On Expressive Power of Quantized Neural Networks under Fixed-Point Arithmetic
Yeachan Park, Sejun Park, Geonho Hwang
TL;DR
This work studies the expressive power of quantized neural networks operating with fixed-point arithmetic. It provides a necessary condition and a sufficient condition for universal representation, showing that rounded versions of many practical activations (e.g., Sigmoid, ReLU, ELU, SoftPlus, SiLU, Mish, GELU) enable universal representation under appropriate fixed-point schemes, with the identity activation also useful due to rounding nonlinearity. The authors extend these results to networks with binary weights and analyze the size of networks needed to represent fixed-point functions; they also compare fixed-point quantized networks to floating-point results, and discuss approximations of continuous functions within this framework. Central to the approach is constructing indicator functions over quantized cubes to build a universal representator, and quantifying the parameter counts and conditions under which the construction succeeds.

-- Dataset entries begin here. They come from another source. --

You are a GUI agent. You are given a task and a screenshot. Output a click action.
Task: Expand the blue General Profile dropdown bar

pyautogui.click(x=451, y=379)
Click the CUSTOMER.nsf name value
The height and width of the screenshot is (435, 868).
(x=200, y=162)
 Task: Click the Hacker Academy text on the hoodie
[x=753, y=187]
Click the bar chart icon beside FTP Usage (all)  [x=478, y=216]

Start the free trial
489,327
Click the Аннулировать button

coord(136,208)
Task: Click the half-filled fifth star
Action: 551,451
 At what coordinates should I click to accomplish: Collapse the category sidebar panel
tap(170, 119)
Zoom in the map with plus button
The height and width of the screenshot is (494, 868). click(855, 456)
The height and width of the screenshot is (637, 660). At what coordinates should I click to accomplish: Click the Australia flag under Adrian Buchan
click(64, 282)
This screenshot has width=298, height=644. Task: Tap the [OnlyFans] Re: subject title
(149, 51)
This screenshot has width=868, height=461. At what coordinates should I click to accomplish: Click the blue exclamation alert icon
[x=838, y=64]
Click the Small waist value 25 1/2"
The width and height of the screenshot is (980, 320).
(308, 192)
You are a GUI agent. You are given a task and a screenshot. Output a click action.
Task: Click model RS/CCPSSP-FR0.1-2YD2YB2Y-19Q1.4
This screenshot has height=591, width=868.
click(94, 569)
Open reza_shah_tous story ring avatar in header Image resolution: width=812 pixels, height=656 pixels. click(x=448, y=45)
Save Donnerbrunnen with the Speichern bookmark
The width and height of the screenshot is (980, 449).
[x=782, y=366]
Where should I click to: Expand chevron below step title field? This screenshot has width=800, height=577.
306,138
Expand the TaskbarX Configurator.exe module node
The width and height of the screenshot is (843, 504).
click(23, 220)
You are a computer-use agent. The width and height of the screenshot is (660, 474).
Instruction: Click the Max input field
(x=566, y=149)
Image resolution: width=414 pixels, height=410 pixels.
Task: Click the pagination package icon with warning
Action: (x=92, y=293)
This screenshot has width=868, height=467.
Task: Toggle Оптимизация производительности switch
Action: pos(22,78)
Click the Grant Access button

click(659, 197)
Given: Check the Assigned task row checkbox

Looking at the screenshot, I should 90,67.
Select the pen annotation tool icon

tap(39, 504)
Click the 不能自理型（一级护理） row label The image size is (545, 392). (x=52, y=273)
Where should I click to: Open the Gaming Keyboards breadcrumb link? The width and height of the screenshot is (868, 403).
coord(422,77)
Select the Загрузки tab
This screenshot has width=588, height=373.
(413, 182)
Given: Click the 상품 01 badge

Overall, the paper clarifies when and how quantized networks can approximate arbitrary fixed-point mappings, bridging theory with practical low-precision neural-net implementations.
Abstract
Existing works on the expressive power of neural networks typically assume real parameters and exact operations. In this work, we study the expressive power of quantized networks under discrete fixed-point parameters and inexact fixed-point operations with round-off errors. We first provide a necessary condition and a sufficient condition on fixed-point arithmetic and activation functions for quantized networks to represent all fixed-point functions from fixed-point vectors to fixed-point numbers. Then, we show that various popular activation functions satisfy our sufficient condition, e.g., Sigmoid, ReLU, ELU, SoftPlus, SiLU, Mish, and GELU. In other words, networks using those activation functions are capable of representing all fixed-point functions. We further show that our necessary condition and sufficient condition coincide under a mild condition on activation functions: e.g., for an activation function $σ$, there exists a fixed-point number $x$ such that $σ(x)=0$. Namely, we find a necessary and sufficient condition for a large class of activation functions. We lastly show that even quantized networks using binary weights in $\{-1,1\}$ can also represent all fixed-point functions for practical activation functions.